What needs to be done:
Every entry below should be printed exactly, without its images.

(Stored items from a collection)
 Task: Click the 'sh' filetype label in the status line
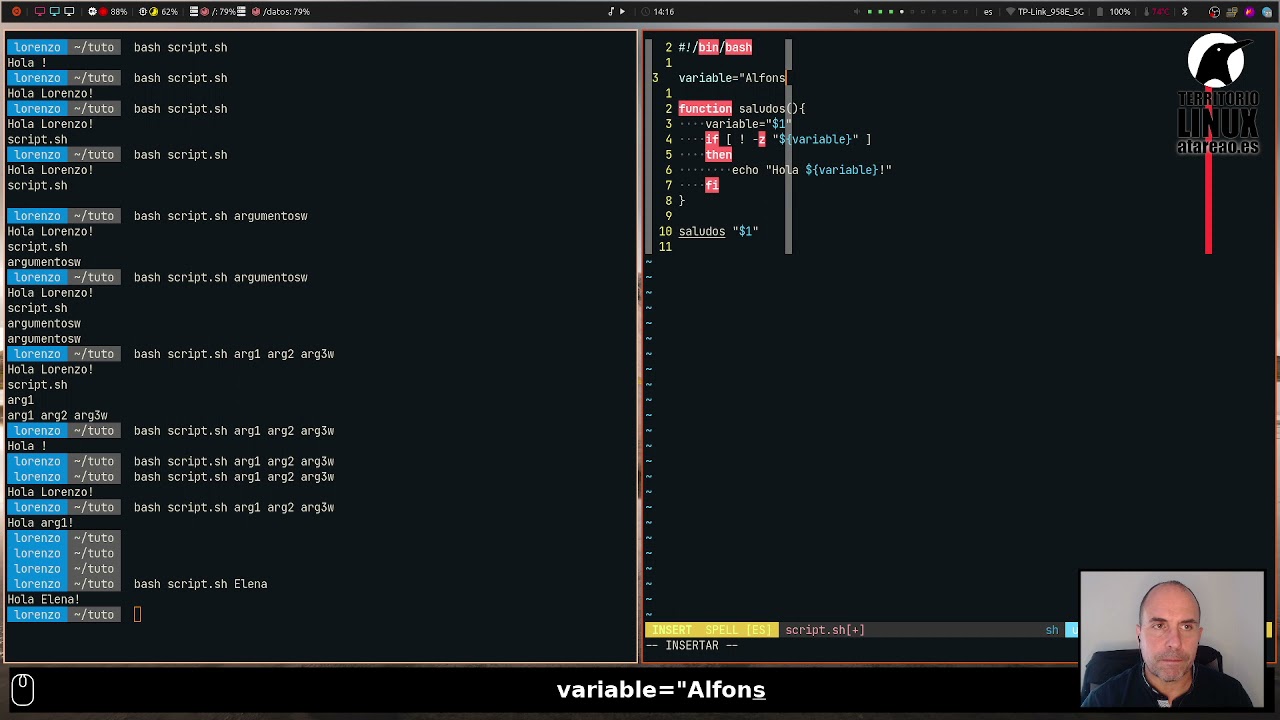click(1051, 630)
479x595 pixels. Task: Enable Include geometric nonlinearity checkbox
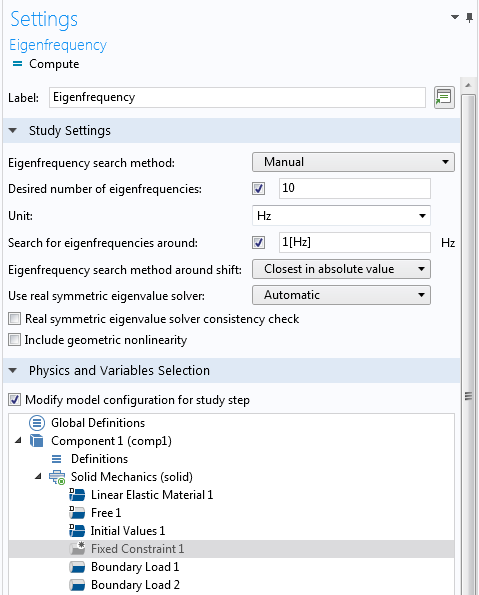coord(14,340)
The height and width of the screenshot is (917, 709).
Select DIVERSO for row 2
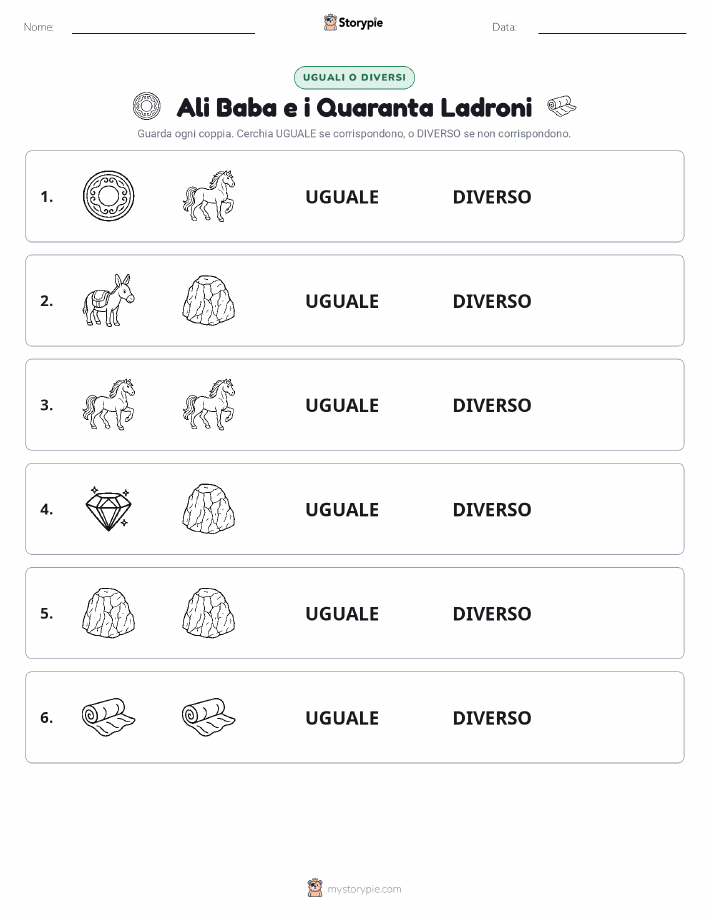click(492, 301)
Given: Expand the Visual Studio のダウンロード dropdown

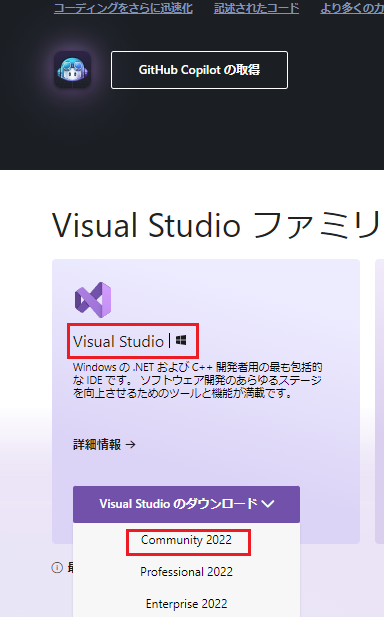Looking at the screenshot, I should point(186,504).
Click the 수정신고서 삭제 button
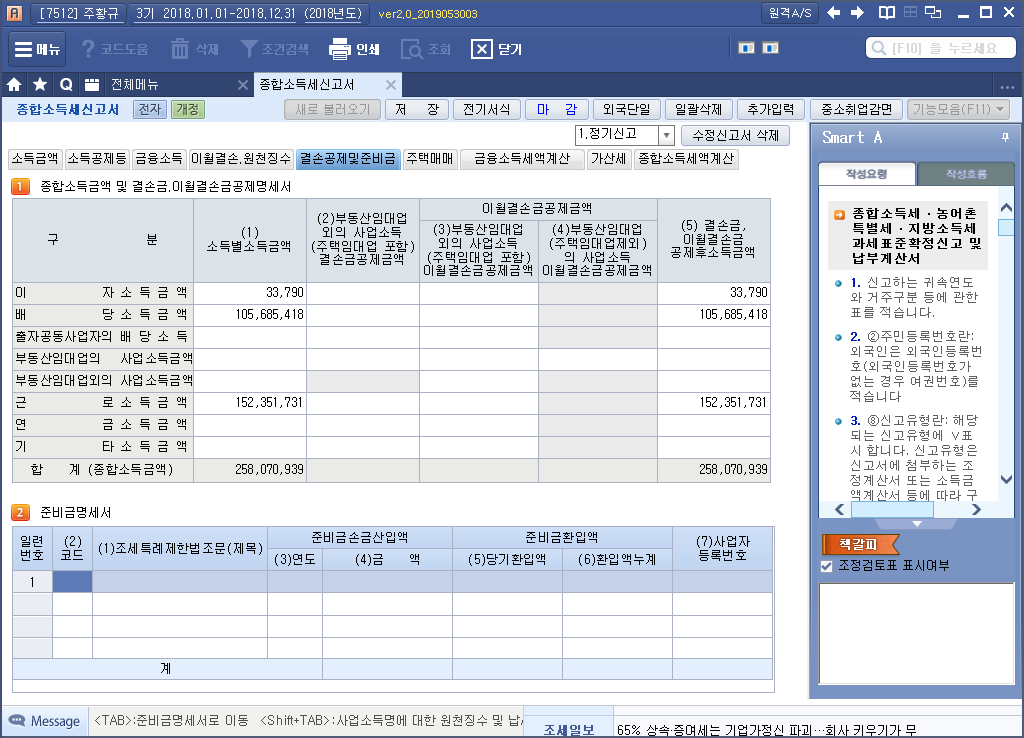The width and height of the screenshot is (1024, 738). 735,135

Completed task:
 Task: Click the 'sh' filetype label in the status line
click(1051, 630)
479x595 pixels. Task: Enable Include geometric nonlinearity checkbox
coord(14,340)
The height and width of the screenshot is (917, 709).
Select DIVERSO for row 2
click(492, 301)
Given: Expand the Visual Studio のダウンロード dropdown

Looking at the screenshot, I should point(186,504).
Click the 수정신고서 삭제 button
The width and height of the screenshot is (1024, 738). 735,135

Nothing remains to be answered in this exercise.